SUPPLIED RECORDS ::

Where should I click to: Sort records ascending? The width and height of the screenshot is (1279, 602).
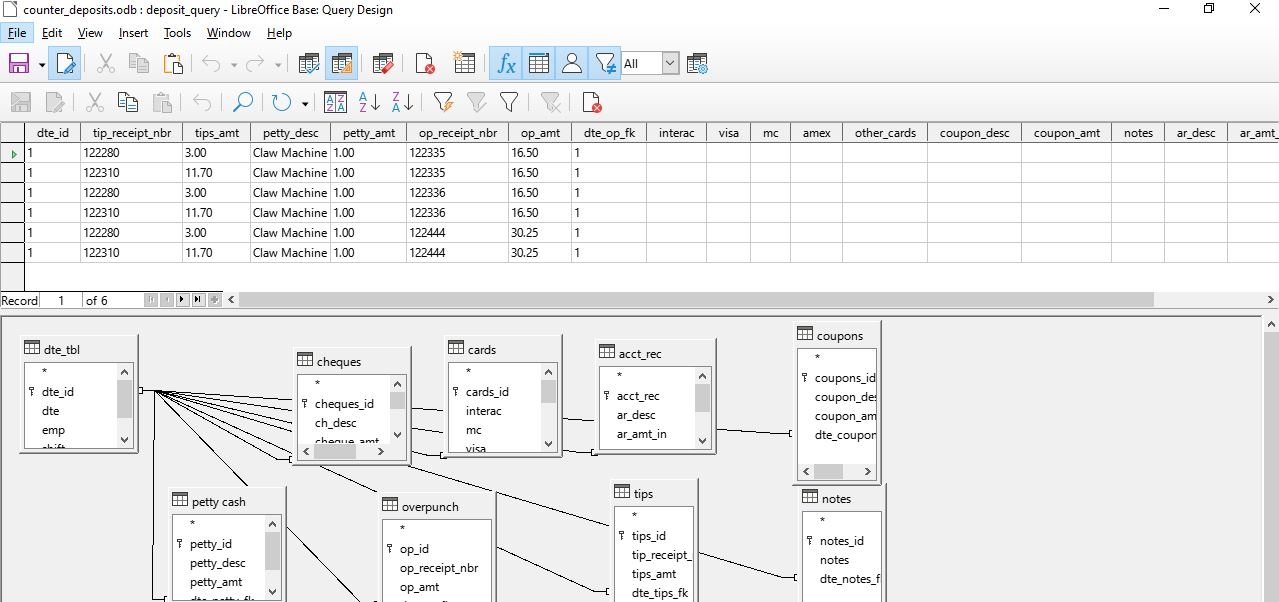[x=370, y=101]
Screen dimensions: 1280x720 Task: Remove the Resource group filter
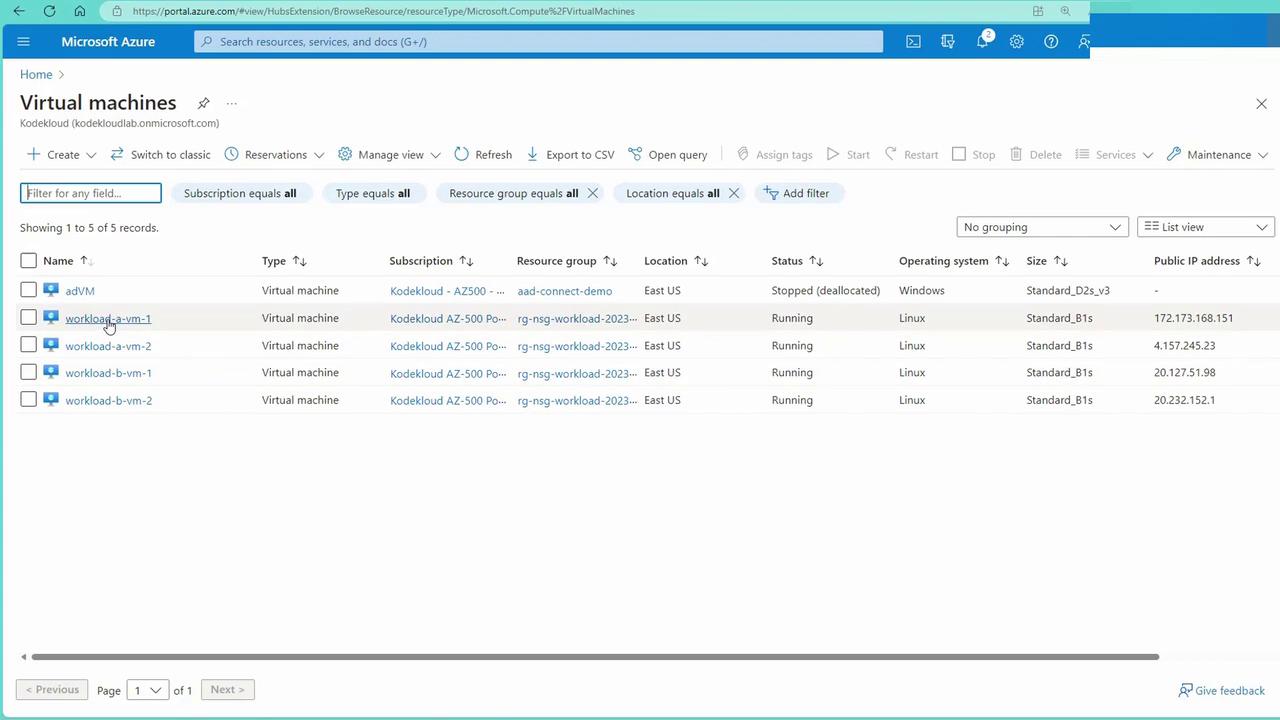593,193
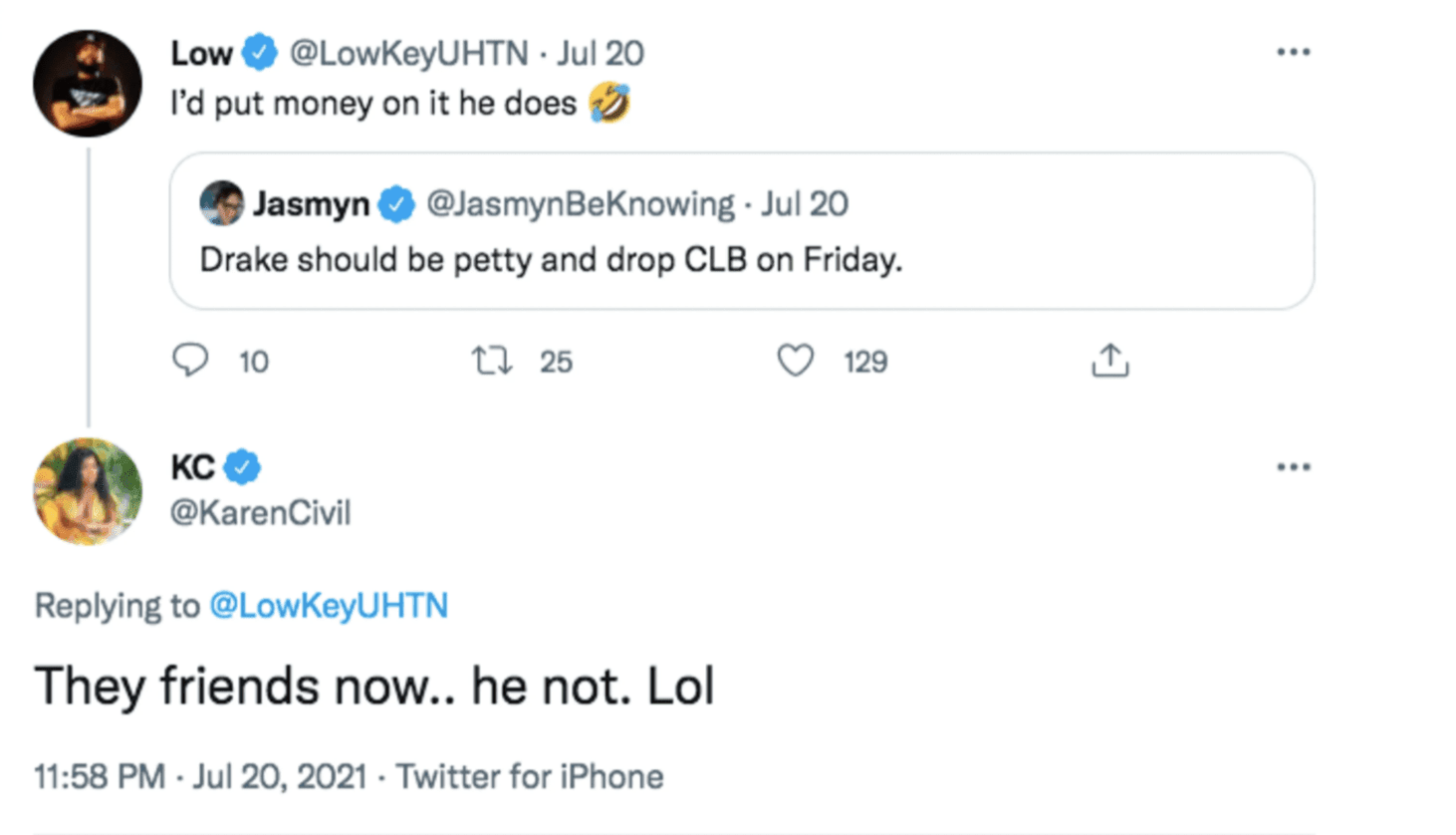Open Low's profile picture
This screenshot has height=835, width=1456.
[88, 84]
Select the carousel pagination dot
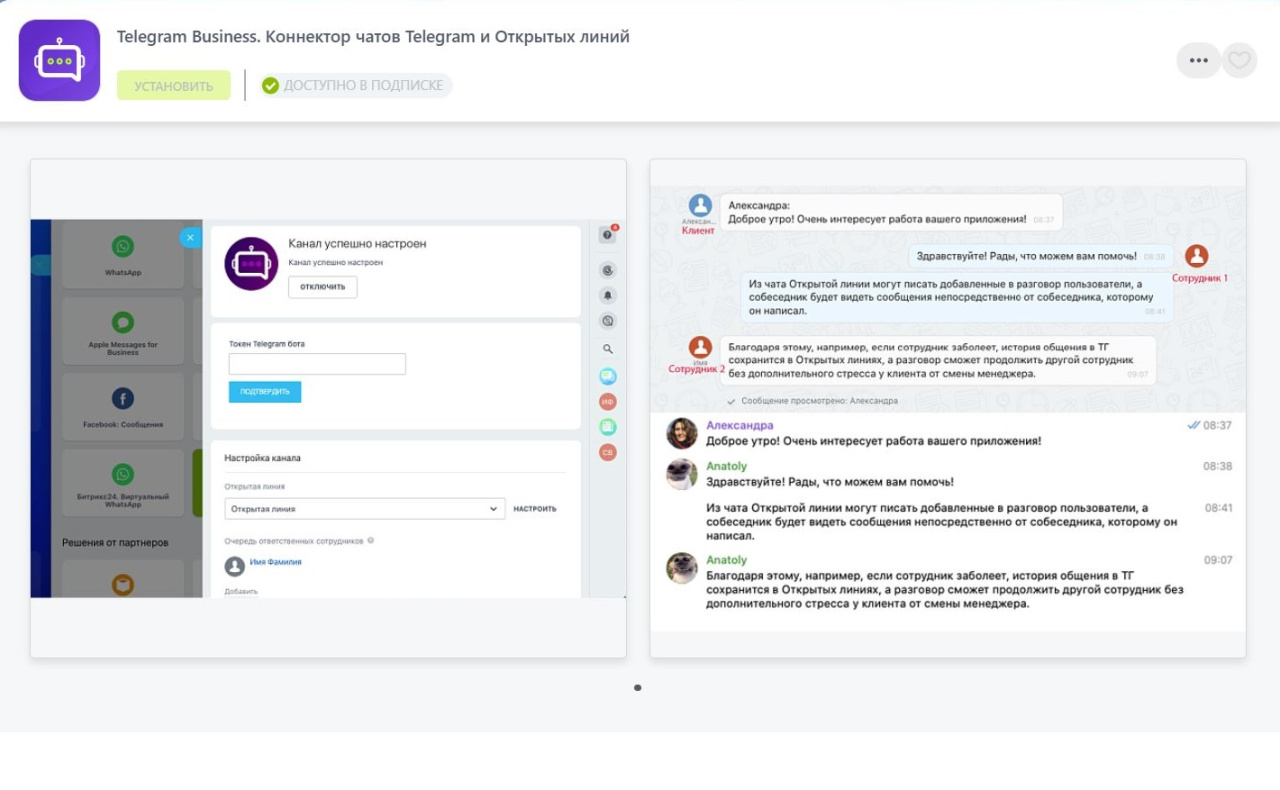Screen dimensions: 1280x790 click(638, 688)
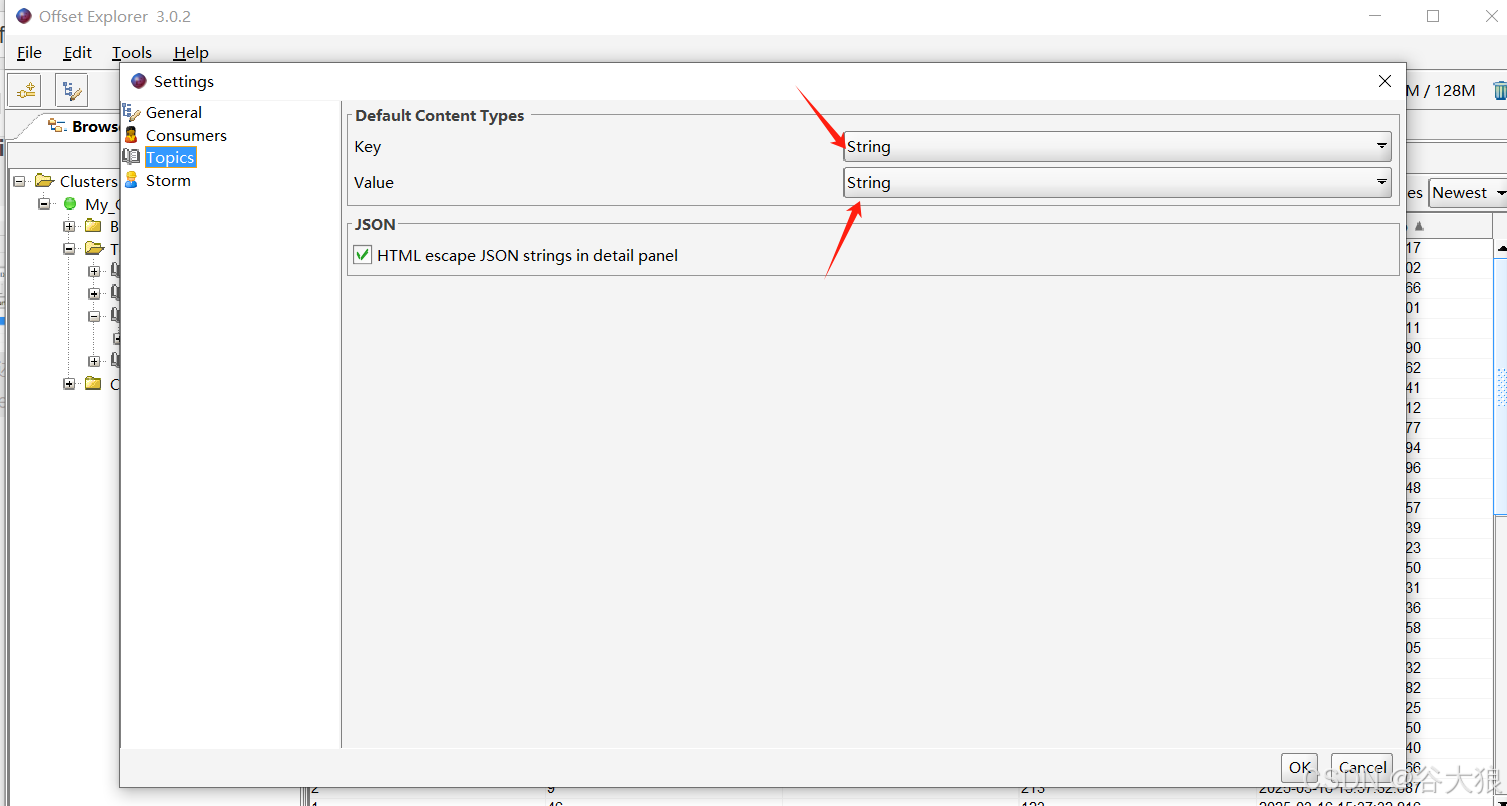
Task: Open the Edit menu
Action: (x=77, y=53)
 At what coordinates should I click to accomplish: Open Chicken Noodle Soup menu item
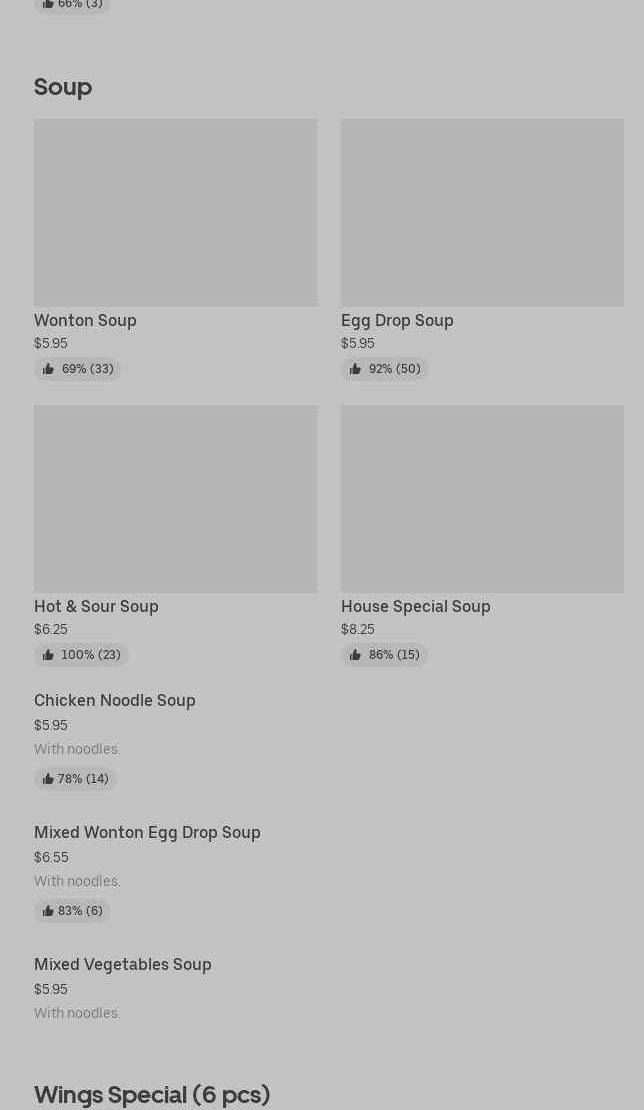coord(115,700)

TRY IT ::
From the first line to the last, reproduce the listing above exactly, leaving the pictures out.

EXERCISE OUTPUT ::
Where should I click to: Sort records ascending? The width and height of the screenshot is (1279, 602).
[x=370, y=101]
Screen dimensions: 1280x720 Task: Remove the Resource group filter
593,193
Open Low's profile picture
This screenshot has height=835, width=1456.
[88, 84]
Select the carousel pagination dot
Screen dimensions: 1280x790 click(638, 688)
Task: Open the Edit menu
Action: (x=77, y=53)
 At what coordinates should I click to accomplish: Open Chicken Noodle Soup menu item
coord(115,700)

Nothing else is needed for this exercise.